• What you will do:
Your response should be an exact transcription of the data, images excluded.

• Entries taken from a collection:
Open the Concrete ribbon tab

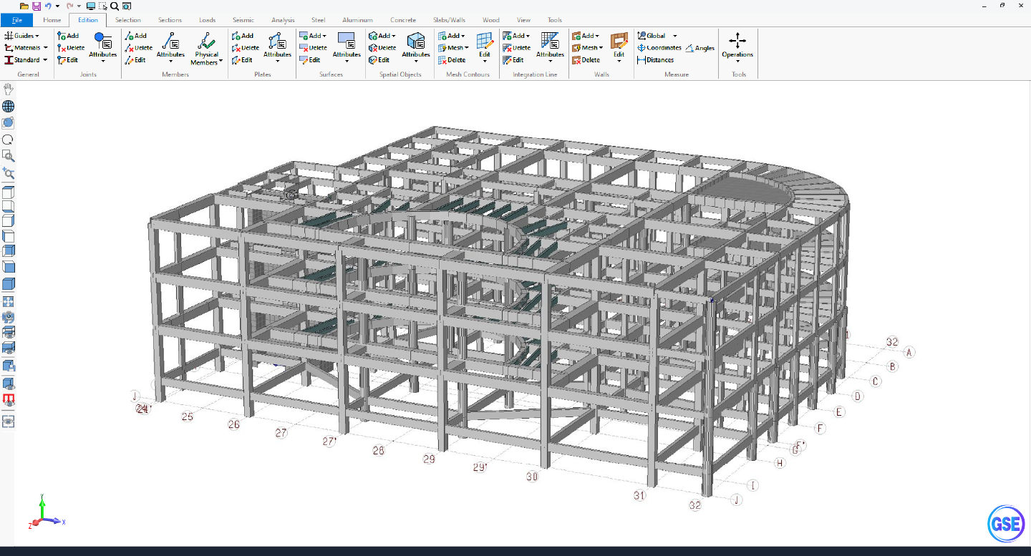click(403, 20)
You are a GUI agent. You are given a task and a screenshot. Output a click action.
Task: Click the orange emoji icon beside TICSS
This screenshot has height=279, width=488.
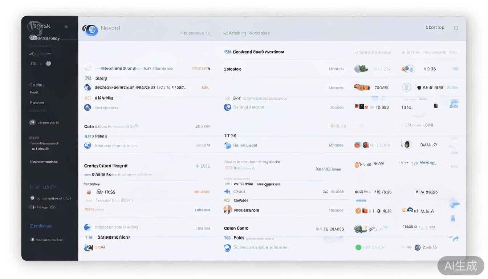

• Task result:
Open the Concrete ribbon tab

click(403, 20)
You are a GUI agent. You are given a task and a screenshot. Output a click action.
Task: Click the orange emoji icon beside TICSS
This screenshot has height=279, width=488.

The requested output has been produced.